TAREAS PENDIENTES:
**a.** Enumera todas las acciones que, según el texto sobre los recuerdos, podemos realizar con los malos recuerdos.
**b.** Prosigue el texto sobre los recuerdos a partir de su última frase, con el mismo tono reflexivo.

FRAGMENTO PROPORCIONADO:

○ ○ ○ ○ ○ ○ ○

Es humano. Lo que recordamos con especial querencia y amor lo magnificamos hasta convertirlo en algo maravilloso por lo entrañable, algo que protegemos a modo de conservación y defensa propia en lo más recóndito de nuestro corazón, en el rincón de lo intimo y privativo, quizás por ello, involuntariamente podemos llegar a sobredimensionar y distorsionar la realidad, no la verdad. Manda el corazón.
Con los malos recuerdos es diferente, ahí podemos dirigir nuestra voluntad, elegir lo que hacer con ellos y de hecho llegar hasta olvidar de forma selectiva, apartando y retirando lo que nos interese de la balda almacén de los recuerdos. Es así. Manda la cabeza.

○ ○ ○ ○ ○ ○ ○

DATOS RECOPILADOS:
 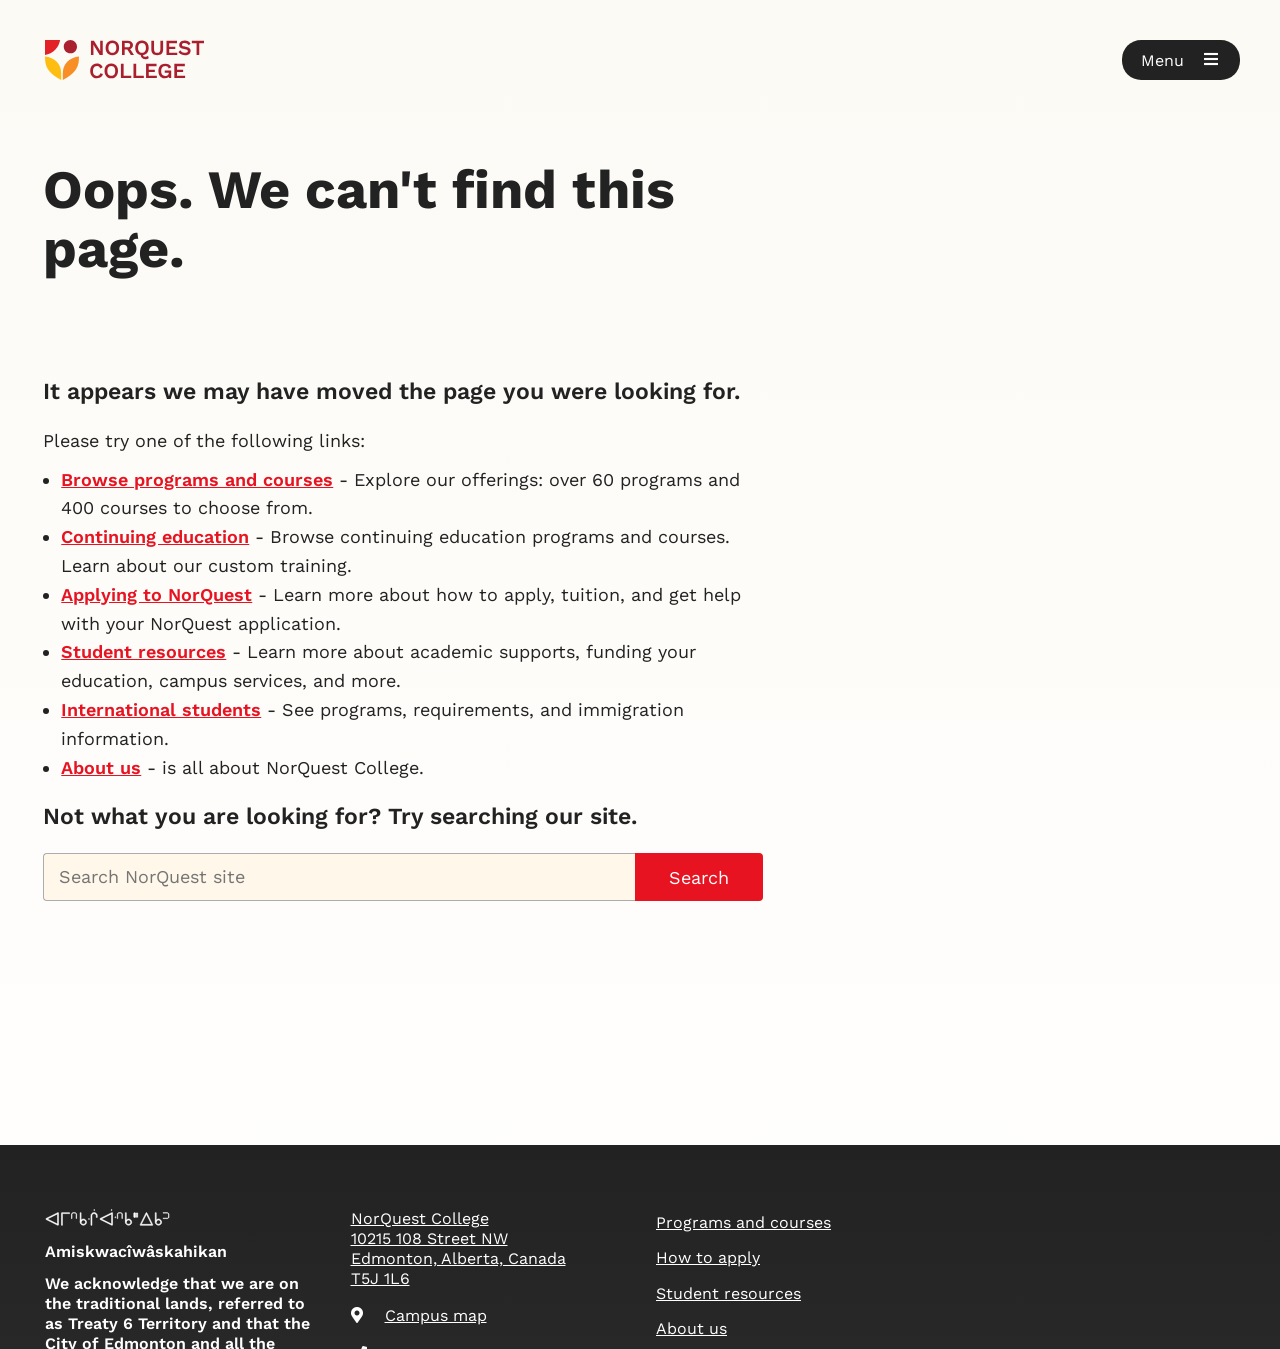 What do you see at coordinates (708, 1257) in the screenshot?
I see `How to apply` at bounding box center [708, 1257].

○ ○ ○ ○ ○ ○ ○

TAREAS RESUELTAS:
**a.**
- Dirigir nuestra voluntad.
- Elegir lo que hacer con ellos.
- Llegar hasta olvidar de forma selectiva.
- Apartar lo que nos interese de la balda almacén de los recuerdos.
- Retirar lo que nos interese de la balda almacén de los recuerdos.

**b.**
Con los recuerdos forjados por nefastas experiencias ya es otra historia, la cosa cambia y mucho. Dependiendo de la edad, esas sensaciones y vivencias tan negativas pueden llegar a marcar de por vida, a forjar una personalidad e incluso para según que asuntos canalizar una respuesta, un proceder y una postura muchas veces intransigente en según que asuntos. Ahí no puede entrar el olvido, ahí no cabe la manipulación del tiempo, ahí manda la influencia de la profundidad, del impacto emocional, del dolor de la verdad, de una realidad presente y tangible que inyecta lo peor de uno mismo en el cerebro llegando a repudiar y odiar de una forma descomunal y además voluntaria, consciente, sin atenuantes y declarada abiertamente, sin rubor ninguno.
Al final te das cuenta que la realidad es tan subjetiva que se confunde con la verdad y el presente depende del ayer para mañana solo ser recuerdos del futuro.
Nada, cosas mías.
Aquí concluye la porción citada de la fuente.